12 h after surgery, rats in each group were sacrificed and the protein of bile duct was obtained from the injured bile duct tissues. The content of MPO activity was measured using colorimetric assay kit for MPO chlorination activity according to the manufacturer's instruction. MPO activity in the supernatant was determined by measuring the changes in absorbance (460 nm). Results are expressed as units per g tissue.

Caspase-3 Activity Assay

3,6,12 and 24 h after surgery, bile duct samples were collected and rinsed with PBS, lysed in lysis buffer for 5 min on ice, then centrifuged at 20,000 × g for 10 min at 4°C. Caspase-3 activity in the supernatant was assayed according to the manufacturer's instructions. All experiments were carried out in triplicate. Results are expressed as optical density.

Pathological Examination

The tissues of bile duct were fixed with 10% formalin and then embedded in paraffin. Specimens were collected at 24 h after reperfusion in each group. Edema of bile duct cells, infiltration of inflammatory cells were observed with high power field microscope. The sections of bile duct were assessed for pyknosis, cell necrosis and cell shedding. Histological indicators were analyzed by these semi-quantitative assessment by calculating a bile duct injury severity score (BDISS)38:bile duct damage (graded as 0, absent; 1, mild; 2, moderate; and 3, severe); infiltration of inflammatory cells (graded 0–3, using a similar scale as stated earlier); and cholestasis (graded 0–3, using a similar scale as stated earlier).

Immunohistochemistry

We performed immunohistochemical analysis of anti-NF-κB(p65) and anti-Fas staining. Monoclonal rabbit antibody was at a dilution of 1:100 at 4°C. A Polinl-2 Plus HRP rabbit/mouse kit (Zhongshan Goldenbridge Biotech Co., Ltd, China) was used according to the manufacturer's instructions. Immunoperoxidase staining was performed with the diaminobenzidine substrate kit (Zhongshan Golden brideg Biotech Co., Ltd). Non-specific rabbit IgG were used as negative control slides while still performed all the other steps. The selection criteria was based on brown and blue colors. Blue cells that were also brown were scored as positive and cells that were blue only were scored as negative.
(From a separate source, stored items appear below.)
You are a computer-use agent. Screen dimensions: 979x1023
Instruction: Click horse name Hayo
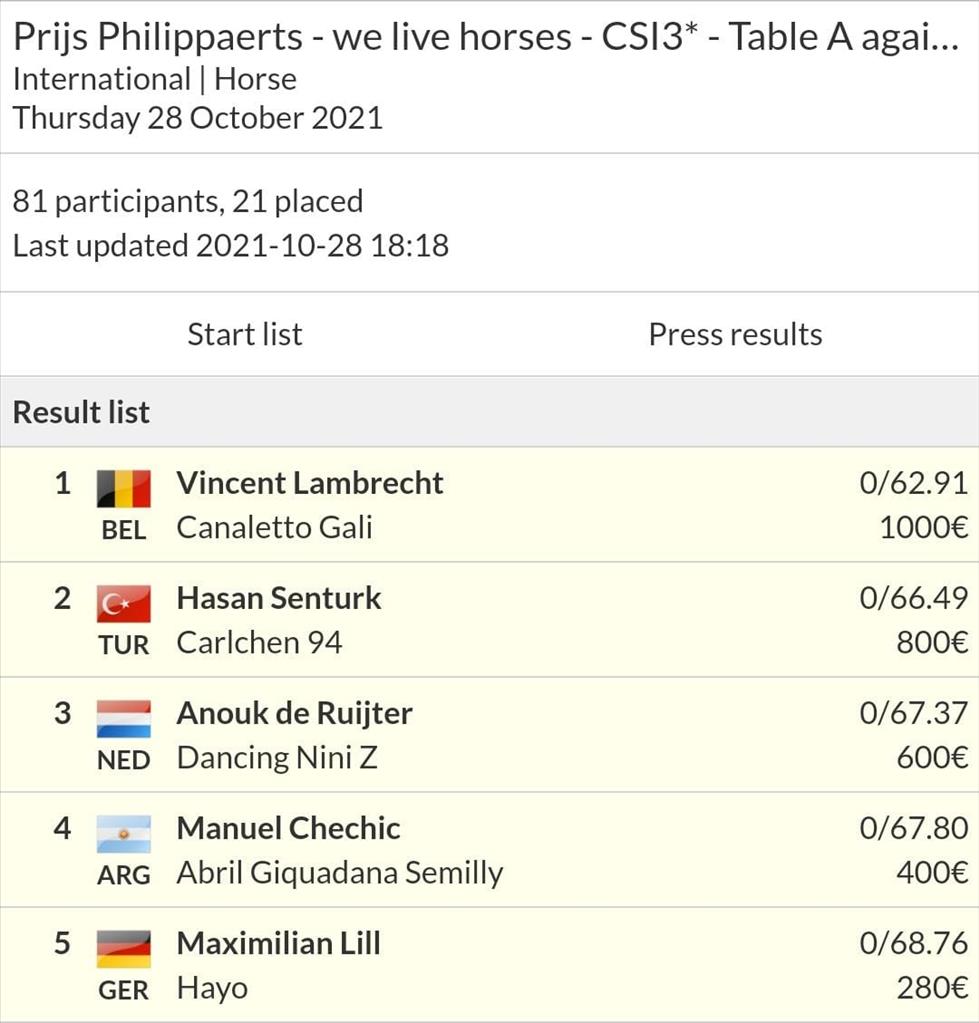(212, 988)
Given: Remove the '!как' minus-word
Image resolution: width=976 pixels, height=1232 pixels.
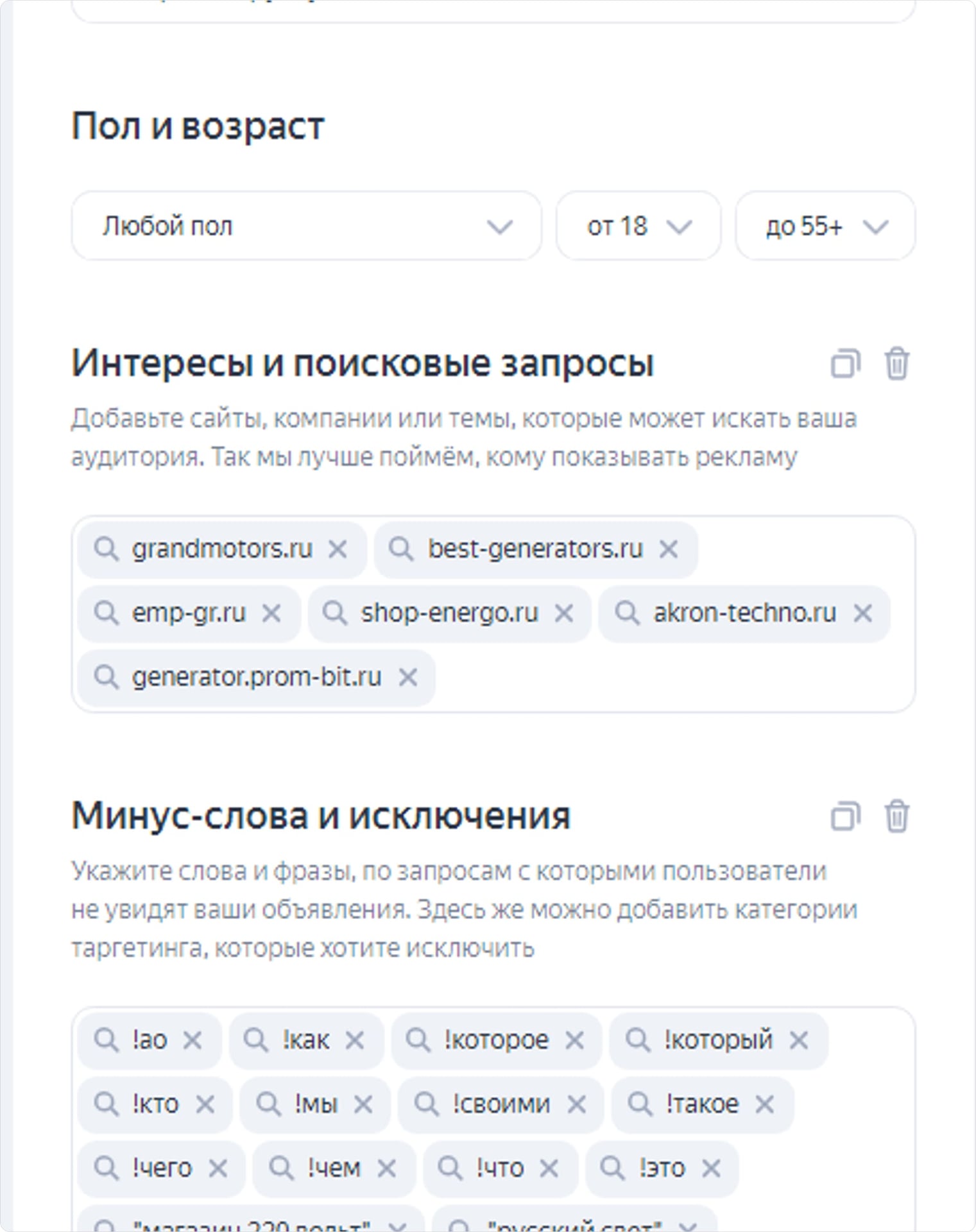Looking at the screenshot, I should pyautogui.click(x=355, y=1040).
The number of positive cells was counted in 5 random microscopic fields of each tissue section. The percentage of positive cells over total bile duct cells per high-power field indicated the expression levels of NF-κB(p65) and Fas protein at a magnification of ×400.

TUNEL Staining

Apoptosis of biliary tract epithelia was identified by TUNEL staining according to the manufacturer's instructions. Following TUNEL staining, TUNEL-positive cholangiocytes displayed a characteristic morphology of apoptosis, such as chromatin condensation, cell fragmentation and apoptotic bodies. Apoptotic cells were examined at original magnification ×400 in 5 randomly blindly chosen fields per section. The apoptotic index (AI) was calculated as percentage of apoptotic cells related to the total number of cholangiocytes.

Western blot analysis

Western blot was carried out as described previously22. The antibodies used here were anti-NF-κB(p65), anti-p-p65, anti-IκBα and anti-βactin antibodies. (Cell Signaling, MA, USA).

Statistical Analysis

All data are presented as mean ± standard deviation. The statistical analysis was performed by one-way analysis of variance (ANOVA). Values were analyzed using the statistical package SPSS for Windows version 18.0 (SPSS Inc, Chicago, IL, USA). P values<0.05 were considered statistically significant.